Sourcery Starbot ⭐ refactored dialvarezs/alphafold #4

SourceryAI · 2023-07-02T07:42:53Z

Thanks for starring sourcery-ai/sourcery ✨ 🌟 ✨

Here's your pull request refactoring your most popular Python repo.

If you want Sourcery to refactor all your Python repos and incoming pull requests install our bot.

Review changes via command line

To manually merge these changes, make sure you're on the main branch, then run:

git fetch https://github.com/sourcery-ai-bot/alphafold main
git merge --ff-only FETCH_HEAD
git reset HEAD^

SourceryAI

Due to GitHub API limits, only the first 60 comments can be shown.

SourceryAI · 2023-07-02T07:42:55Z

run_alphafold.py

@@ -183,7 +183,6 @@ def predict_structure(
    models_to_relax: ModelsToRelax):
  """Predicts structure using AlphaFold for the given sequence."""
  logging.info('Predicting %s', fasta_name)
-  timings = {}


Function predict_structure refactored with the following changes:

Move assignment closer to its usage within a block (move-assign-in-block)

Merge dictionary assignment with declaration (merge-dict-assign)

SourceryAI · 2023-07-02T07:42:55Z

run_alphafold.py

-  if FLAGS.model_preset == 'monomer_casp14':
-    num_ensemble = 8
-  else:
-    num_ensemble = 1
-
+  num_ensemble = 8 if FLAGS.model_preset == 'monomer_casp14' else 1


Function main refactored with the following changes:

Replace if statement with if expression (assign-if-exp)

SourceryAI · 2023-07-02T07:42:55Z

run_alphafold_singularity.py

-    command_args = []
-
    # Mount each fasta path as a unique target directory
    target_fasta_paths = []
    for i, fasta_path in enumerate(args.fasta_paths):
        mount, target_path = _generate_mount(f"fasta_path_{i}", Path(fasta_path))
        mounts.append(mount)
        target_fasta_paths.append(target_path)
-    command_args.append(f"--fasta_paths={','.join(target_fasta_paths)}")
-
+    command_args = [f"--fasta_paths={','.join(target_fasta_paths)}"]


Function main refactored with the following changes:

Move assignment closer to its usage within a block (move-assign-in-block)

Merge append into list declaration (merge-list-append)
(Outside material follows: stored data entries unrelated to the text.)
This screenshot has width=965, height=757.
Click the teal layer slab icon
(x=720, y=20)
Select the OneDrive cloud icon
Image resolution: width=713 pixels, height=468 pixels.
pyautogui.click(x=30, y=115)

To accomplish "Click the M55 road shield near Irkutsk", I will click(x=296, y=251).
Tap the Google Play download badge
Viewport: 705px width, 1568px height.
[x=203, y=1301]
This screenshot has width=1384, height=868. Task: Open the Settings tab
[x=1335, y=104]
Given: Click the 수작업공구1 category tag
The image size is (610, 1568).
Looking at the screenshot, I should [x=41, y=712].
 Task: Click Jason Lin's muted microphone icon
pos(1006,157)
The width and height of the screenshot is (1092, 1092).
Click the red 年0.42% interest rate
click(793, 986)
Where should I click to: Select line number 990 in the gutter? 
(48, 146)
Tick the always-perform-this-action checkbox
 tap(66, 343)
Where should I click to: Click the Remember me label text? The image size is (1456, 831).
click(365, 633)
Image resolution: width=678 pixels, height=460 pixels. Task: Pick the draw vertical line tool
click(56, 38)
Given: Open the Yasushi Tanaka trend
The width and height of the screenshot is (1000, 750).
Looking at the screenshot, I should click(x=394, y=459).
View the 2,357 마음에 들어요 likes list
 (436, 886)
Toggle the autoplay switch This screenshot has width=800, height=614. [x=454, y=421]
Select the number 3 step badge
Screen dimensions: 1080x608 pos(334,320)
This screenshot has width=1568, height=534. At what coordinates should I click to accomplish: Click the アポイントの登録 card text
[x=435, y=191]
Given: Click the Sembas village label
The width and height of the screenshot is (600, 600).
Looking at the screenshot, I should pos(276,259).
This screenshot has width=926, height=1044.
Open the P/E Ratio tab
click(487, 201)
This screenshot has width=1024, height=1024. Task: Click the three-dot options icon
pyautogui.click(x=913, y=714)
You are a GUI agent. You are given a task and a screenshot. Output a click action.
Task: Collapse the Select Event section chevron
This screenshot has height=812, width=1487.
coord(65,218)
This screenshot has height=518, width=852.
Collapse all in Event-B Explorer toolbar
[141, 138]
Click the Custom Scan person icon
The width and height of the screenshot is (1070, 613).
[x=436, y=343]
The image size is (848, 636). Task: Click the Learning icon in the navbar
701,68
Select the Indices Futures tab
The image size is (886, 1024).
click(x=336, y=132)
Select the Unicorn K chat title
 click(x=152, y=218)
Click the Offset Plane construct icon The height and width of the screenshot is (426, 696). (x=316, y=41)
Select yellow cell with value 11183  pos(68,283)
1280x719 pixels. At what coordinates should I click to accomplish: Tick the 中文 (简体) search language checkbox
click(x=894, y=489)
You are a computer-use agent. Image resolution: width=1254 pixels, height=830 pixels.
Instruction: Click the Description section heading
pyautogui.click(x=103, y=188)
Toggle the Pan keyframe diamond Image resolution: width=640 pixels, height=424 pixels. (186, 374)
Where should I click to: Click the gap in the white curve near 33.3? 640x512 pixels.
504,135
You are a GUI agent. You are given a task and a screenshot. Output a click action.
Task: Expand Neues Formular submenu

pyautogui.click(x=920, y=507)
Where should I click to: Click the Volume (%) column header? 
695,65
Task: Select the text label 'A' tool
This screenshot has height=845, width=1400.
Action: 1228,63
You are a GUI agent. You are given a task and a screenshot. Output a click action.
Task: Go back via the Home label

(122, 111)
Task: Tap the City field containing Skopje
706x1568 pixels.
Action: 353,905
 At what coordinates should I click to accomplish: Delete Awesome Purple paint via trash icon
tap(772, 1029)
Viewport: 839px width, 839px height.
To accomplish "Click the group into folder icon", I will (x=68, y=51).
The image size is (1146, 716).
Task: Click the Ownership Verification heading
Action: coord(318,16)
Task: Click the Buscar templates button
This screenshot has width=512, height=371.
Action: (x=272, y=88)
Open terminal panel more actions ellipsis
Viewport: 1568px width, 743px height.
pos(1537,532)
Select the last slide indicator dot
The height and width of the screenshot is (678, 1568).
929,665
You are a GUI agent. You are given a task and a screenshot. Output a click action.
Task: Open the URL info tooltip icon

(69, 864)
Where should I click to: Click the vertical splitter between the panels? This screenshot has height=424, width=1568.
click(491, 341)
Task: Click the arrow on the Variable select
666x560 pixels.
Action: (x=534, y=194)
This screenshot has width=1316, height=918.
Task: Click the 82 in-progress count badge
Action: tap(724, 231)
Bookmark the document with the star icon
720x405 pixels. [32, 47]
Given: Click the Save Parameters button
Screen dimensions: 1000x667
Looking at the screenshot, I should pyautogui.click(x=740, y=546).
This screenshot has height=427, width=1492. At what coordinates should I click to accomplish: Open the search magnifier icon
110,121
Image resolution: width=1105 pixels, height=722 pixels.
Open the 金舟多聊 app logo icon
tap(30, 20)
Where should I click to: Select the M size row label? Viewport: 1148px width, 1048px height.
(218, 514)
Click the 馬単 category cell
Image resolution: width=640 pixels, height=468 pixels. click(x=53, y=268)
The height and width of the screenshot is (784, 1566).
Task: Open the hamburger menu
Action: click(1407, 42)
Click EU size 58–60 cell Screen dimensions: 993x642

SourceryAI · 2023-07-02T07:42:55Z

run_alphafold_singularity.py

-        default=datetime.today().strftime("%Y-%m-%d"),
+        default=datetime.now().strftime("%Y-%m-%d"),


Function parse_arguments refactored with the following changes:

Replace datetime.datetime.today() with datetime.datetime.now() (use-datetime-now-not-today)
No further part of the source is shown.